Thankfully, Veeam Agent for Microsoft Windows allows users to make use of strong AES 256-bit encryption on both file-level and full system image backups. AES 256-bit encryption is considered a very secure option across the whole backup industry and, as such, if making use of such encryption then make sure you don’t forget your password as Veeam themselves wont be able to re-set it for you if you do (and this could lead to data loss).
As an industry leading enterprise backup provider, Veeam naturally have a good support website with access to lots of documentation, knowledge base articles and even a user support forum.
Whilst Veeam do provide very high levels of service on their paid-for products, the free Veeam Agent for Windows is limited to forum and email support only (no phone support), furthermore, this support is delivered on a best effort basis depending upon support staff availability.
Veeam Agent for Microsoft Windows Pricing
Veeam Agent for Microsoft Windows is 100% free to use for both personal and business use!
Veeam Agent FAQ
Veeam Agent for Microsoft Windows is a free to use backup client capable of making both file level and full system image backups of Windows PCs.
Yes, not only is Veeam Agent for Microsoft Windows fre for personal use but for business use cases also.
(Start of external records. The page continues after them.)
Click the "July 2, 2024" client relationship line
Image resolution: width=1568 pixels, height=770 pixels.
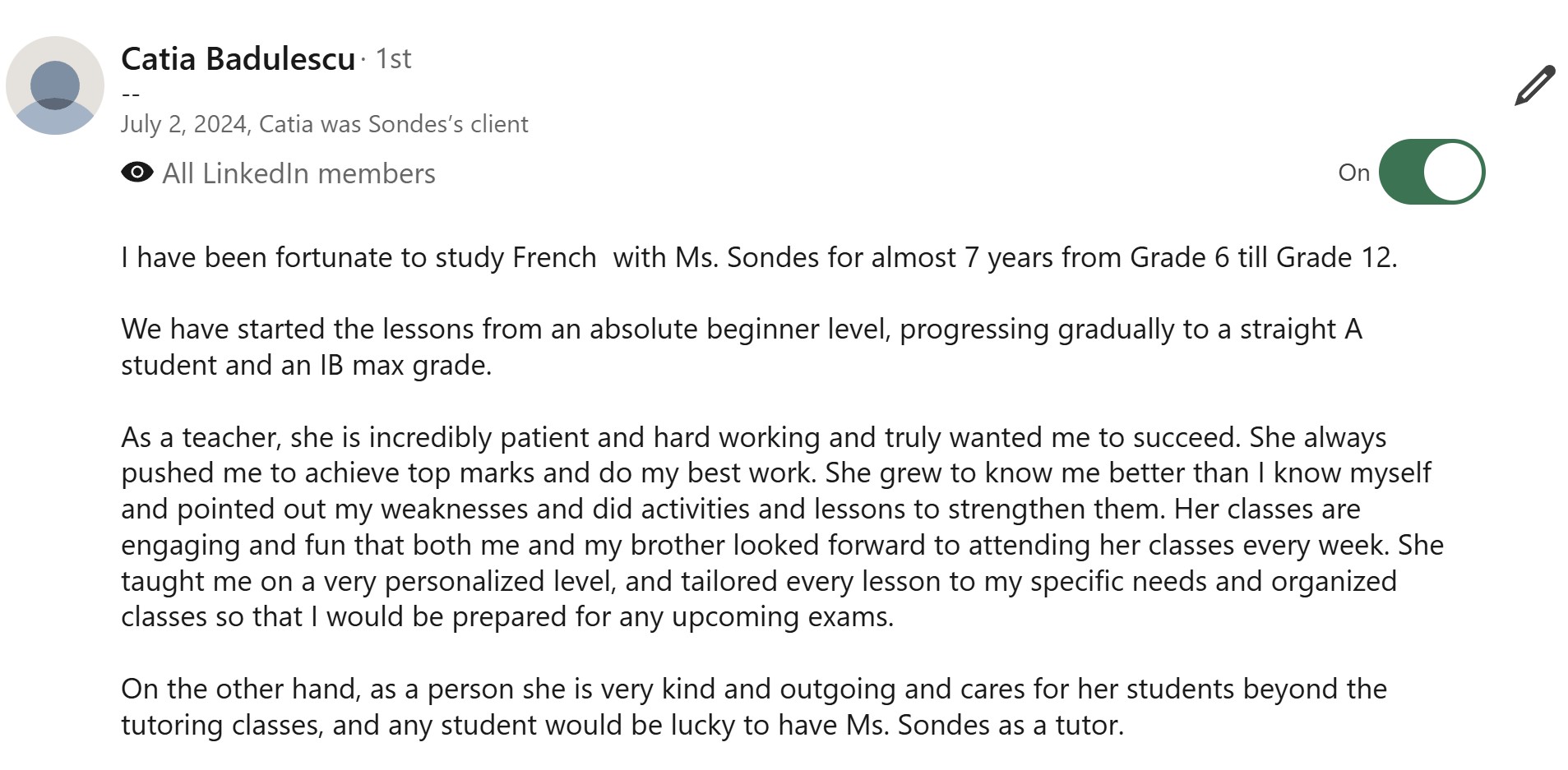tap(324, 124)
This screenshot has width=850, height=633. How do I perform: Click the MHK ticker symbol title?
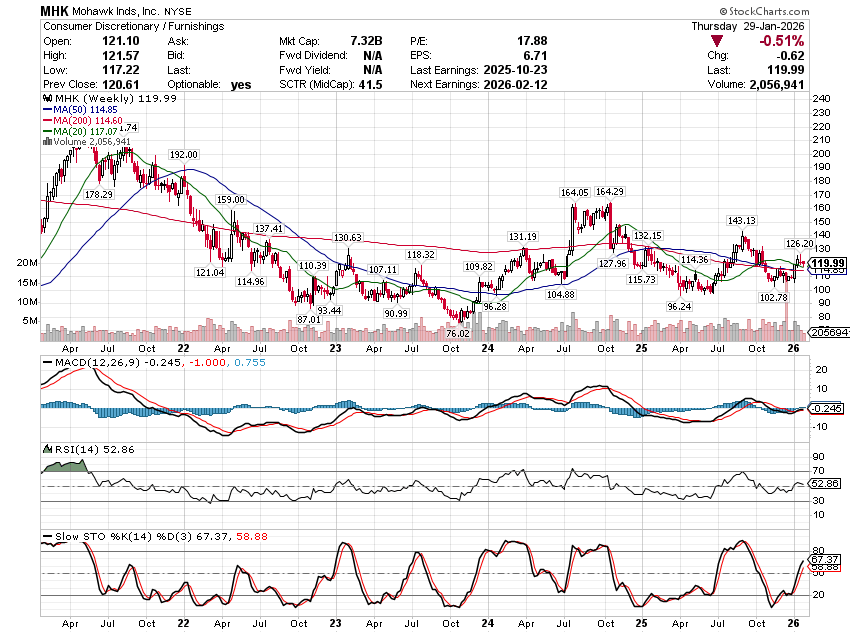coord(55,10)
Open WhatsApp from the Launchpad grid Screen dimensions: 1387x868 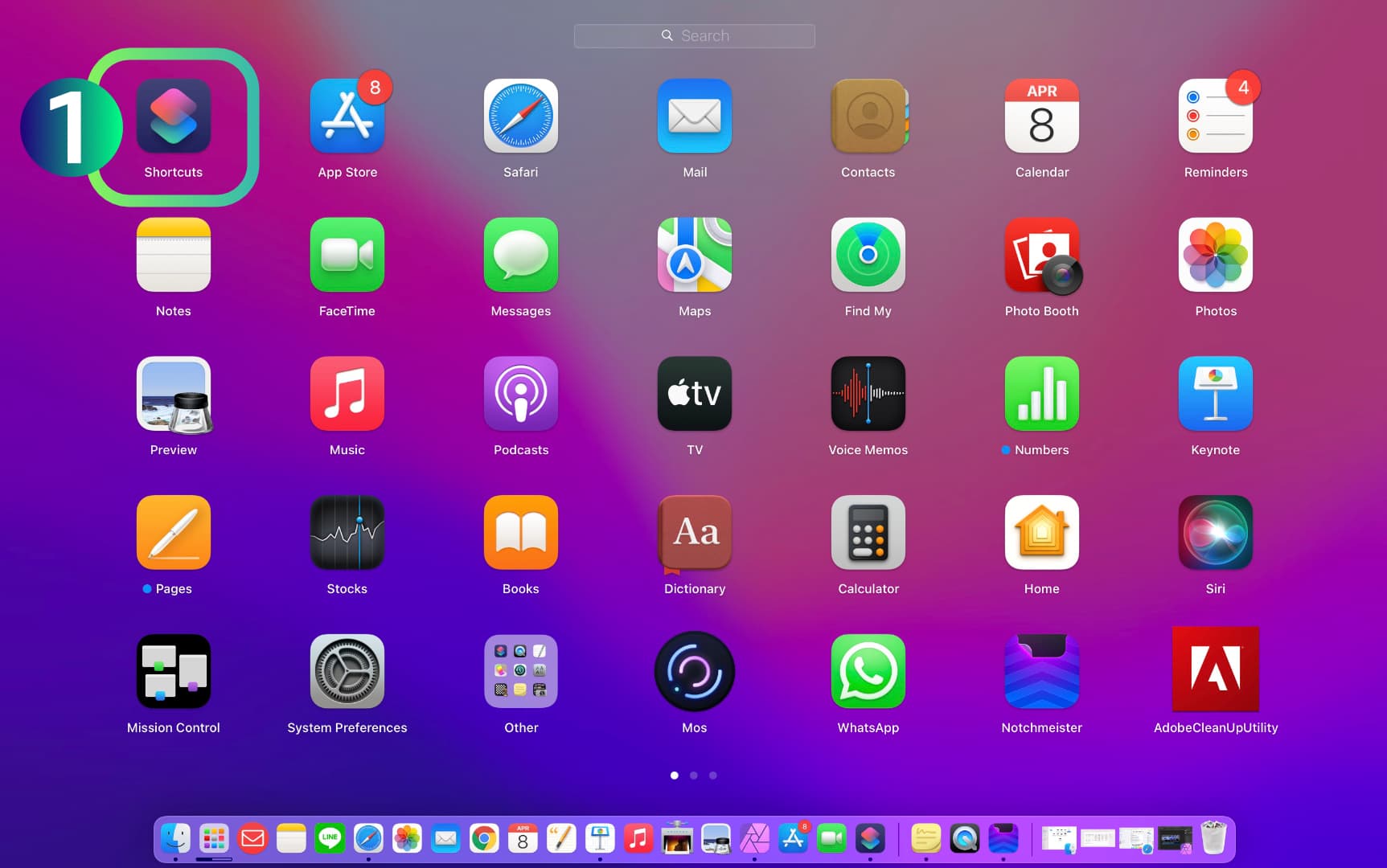[868, 672]
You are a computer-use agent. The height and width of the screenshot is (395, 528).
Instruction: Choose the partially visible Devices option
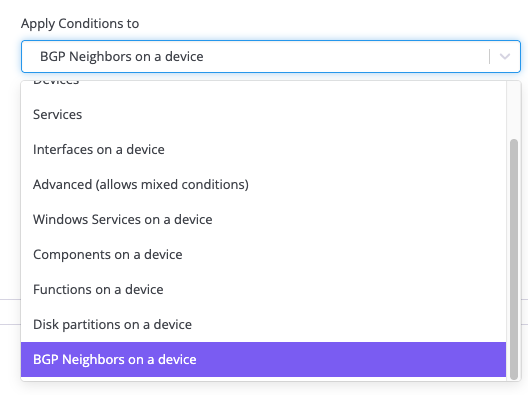[263, 88]
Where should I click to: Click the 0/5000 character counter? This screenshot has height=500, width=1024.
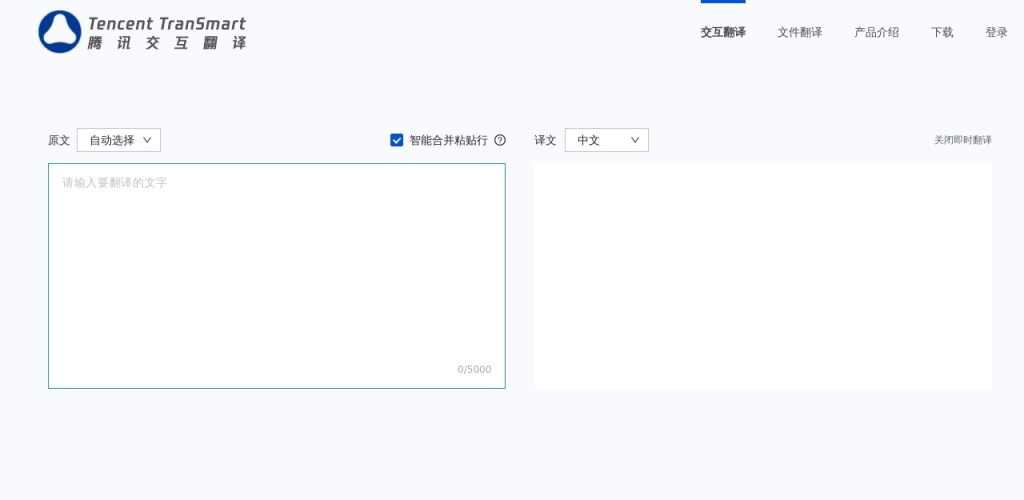coord(474,369)
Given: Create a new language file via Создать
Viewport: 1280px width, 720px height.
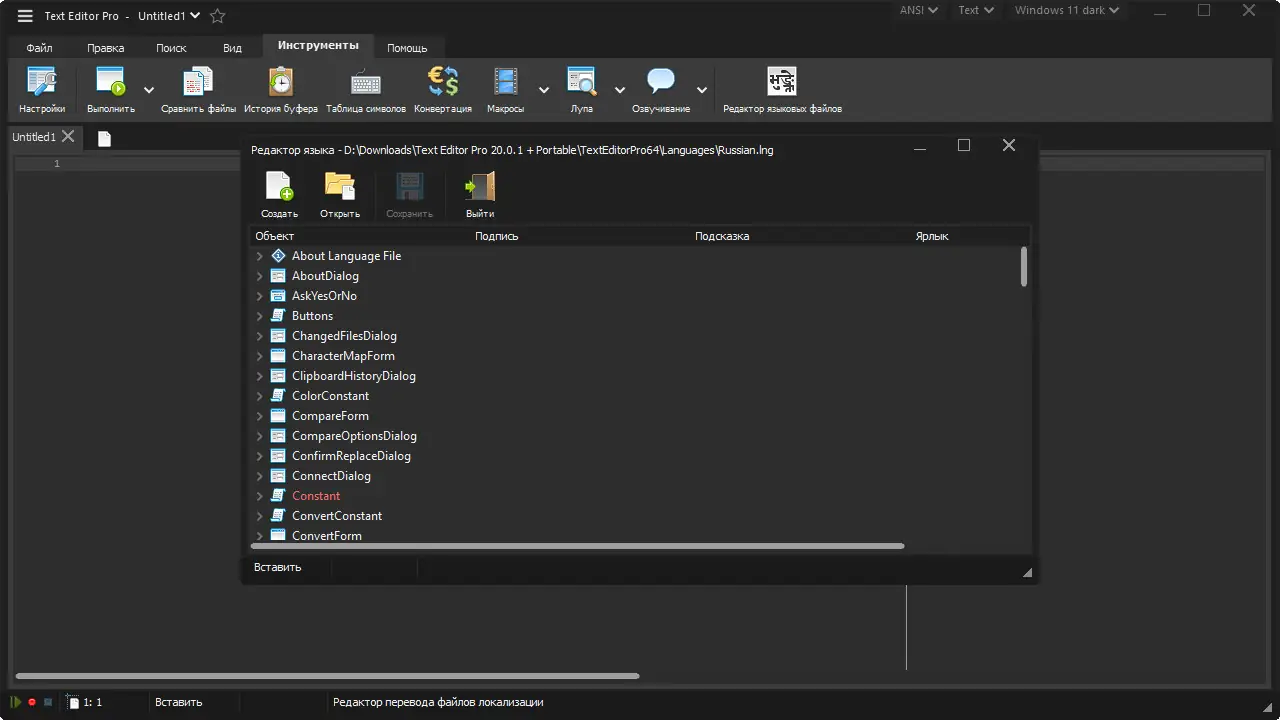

Should you be using this software for business then Veeam do have premium versions with enhanced support levels also available.
Yes, Veeam Agent for Windows allows users to apply AES 256-bit encryption to any backups made with the software.
Veeam Agent Review Summary
One of the biggest advantages of Veeam Agent is that it is built and supported by Veeam, a company with a long standing record of producing enterprise grade backup software and support for some the worlds leading organisations!
Focusing on the backup software itself and what we see is a very reasonable piece of free backup backup software which is more than capable of maintaining a basic backup schedule for those happy to make use of a network share or external hard drive for backing-up no more than once per day (the most frequent interval supported by the Veeam free agent software). Whilst the software does support both full system image and file-level backups being made, one of the biggest limitations of the Veeam Agent is that it only supports a single backup set being in use at any given time, this means in reality we only have the choice of a full system image backup or a file level backup at any given time!
With the scheduling and single backup set limitations aside, as a free piece of software Veeam Agent is still impressive and offers users the use of full AES 256-bit encryption and compression alongside the ability to have backups automatically verified and checked for consistency thus helping to keep data safe. Add in the support for cloud backups to Microsoft OneDrive, built-in Cyberlocker protection and the well designed, easy to use management console and Veeam Agent for Microsoft Windows is a solid free piece of backup software.
Ideal for those with fairly basic backup needs who want a free piece of software form a trusted developer, good work Veeam!